Publie le mardi 3 janvier 2012 par Fuerza Chile - Open-Publishing

Le cuivre est chilien
Par Libio Pérez, éditeur général de Le Monde Diplomatique, édition chilienne.

Au-delà des résultats qui ressortiront du labyrinthe judiciaire dans lequel entrera le conflit entre l’entreprise publique chilienne Codelco et la corporation transnationale Anglo American Sur, au moins deux thèmes surgiront avec force dans les prochains mois : le débat sur la renationalisation du cuivre et le paiement d’impôts proportionnels aux gigantesques profits de la part des grandes compagnies minières privées. Ceci en marge de la nécessité de réformer le système de concession des mines.

L’incompétence obstinée de la droite gouvernementale a ouvert un espace pour qu’Anglo American Sur, constituée par des capitaux anglais, australiens et sudafricains, décide de transférer une partie de ses actions (24,5%) des mines Los Bronces et El Soldado à l’entreprise également transnationale japonaise Mitsubishi pour presque 5400 millions de dollars, frustrant au passage l’aspiration de Codelco à acquérir 49% de la propriété, comme l’établissent les contrats de concession. Los bronces et El soldado ont produit l’année dernière 261000 tonnes de cuivre (1).

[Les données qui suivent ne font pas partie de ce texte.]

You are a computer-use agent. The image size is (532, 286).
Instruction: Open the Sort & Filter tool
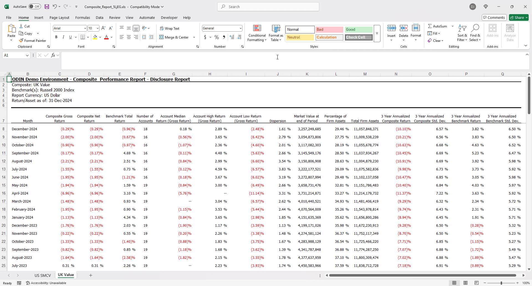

Anglo American Sur a poussé contre le mur les dirigeants de Codelco et le gouvernement de Sebastián Piñera, en leur laissant la faible possibilité de s’emparer des 24,5% restant des actifs mais aussi en les menaçant de recourir aux tribunaux internationaux si leurs intérêts sont mis en danger. La réponse du gouvernement fut bien faible ; il a annoncé des actions judiciaires devant les tribunaux chiliens, actions qui pourraient prendre plus de 3 ans avant de se prononcer sur une transaction qui a déjà été réalisée.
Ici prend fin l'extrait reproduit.